Problem to solve
Once the line containing "The image size" appears, output it and each remaining line of the records below exactly, with no pictures and nothing more.

**** Data for this exercise ****

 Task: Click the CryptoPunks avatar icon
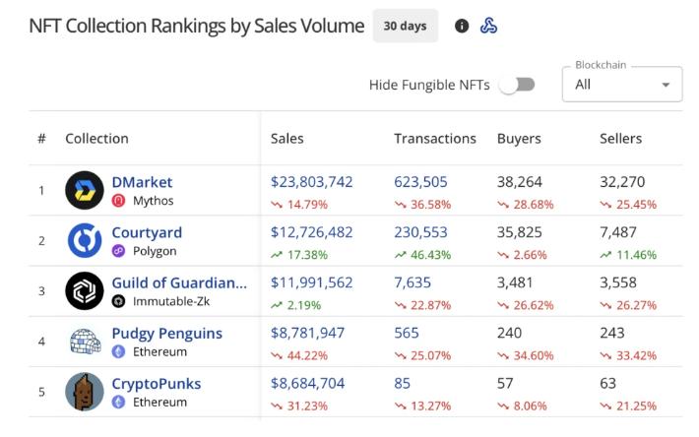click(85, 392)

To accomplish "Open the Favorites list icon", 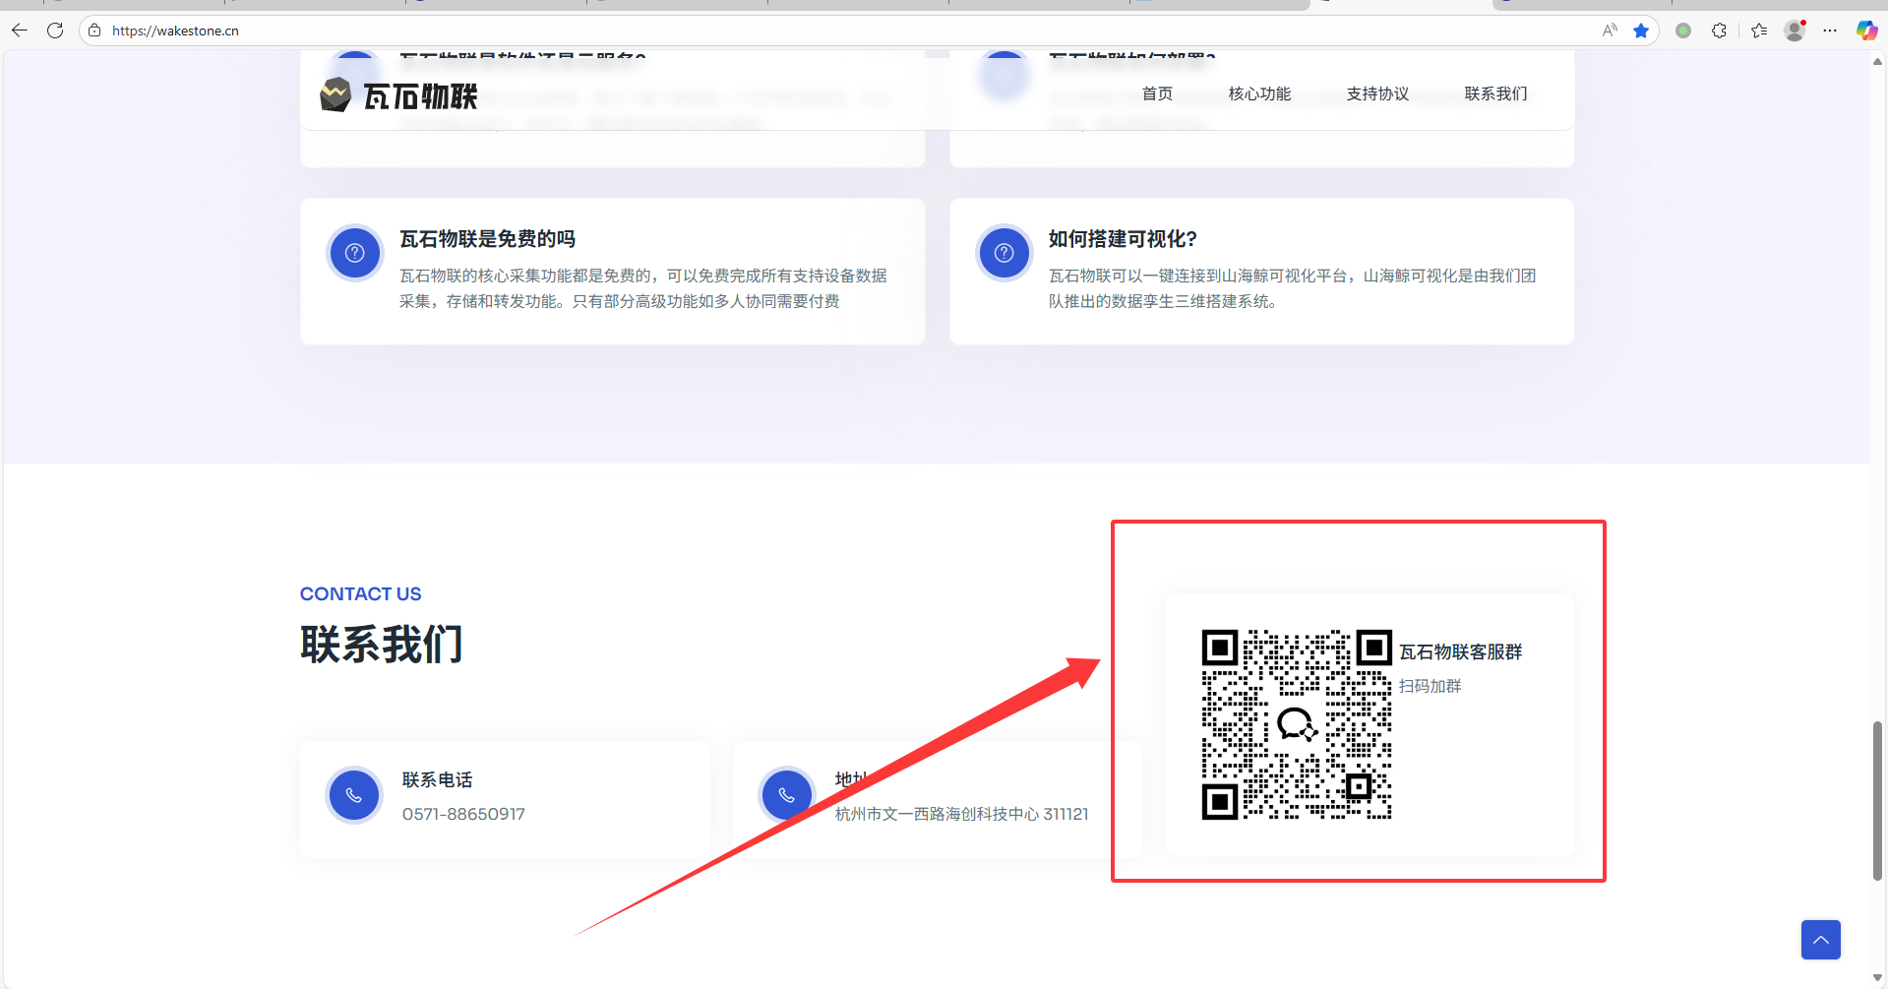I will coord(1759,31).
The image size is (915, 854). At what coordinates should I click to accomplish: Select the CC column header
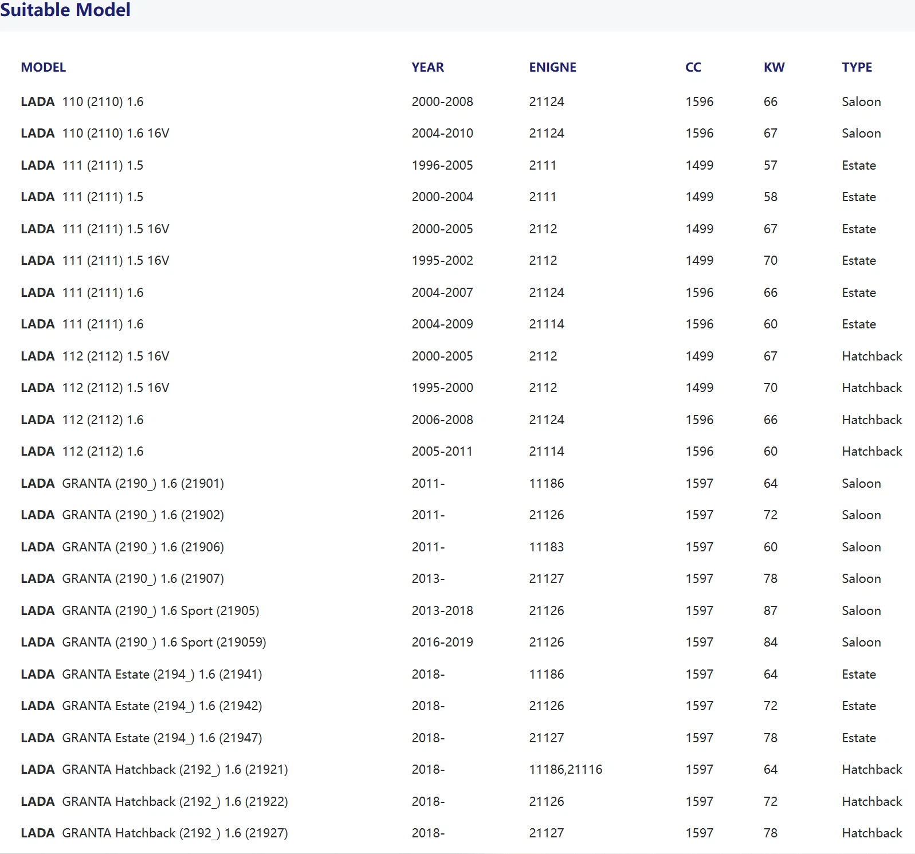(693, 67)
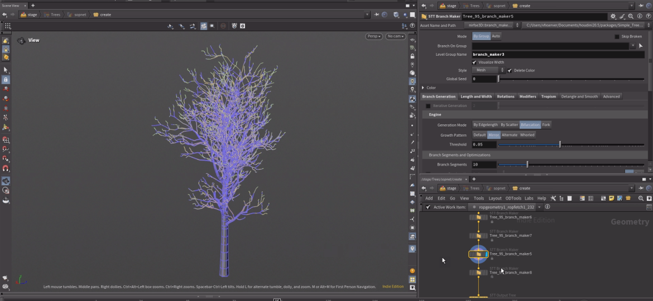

****

Answer box
The image size is (915, 854). At what coordinates should I click to accomplish: Select the CC column header
(693, 67)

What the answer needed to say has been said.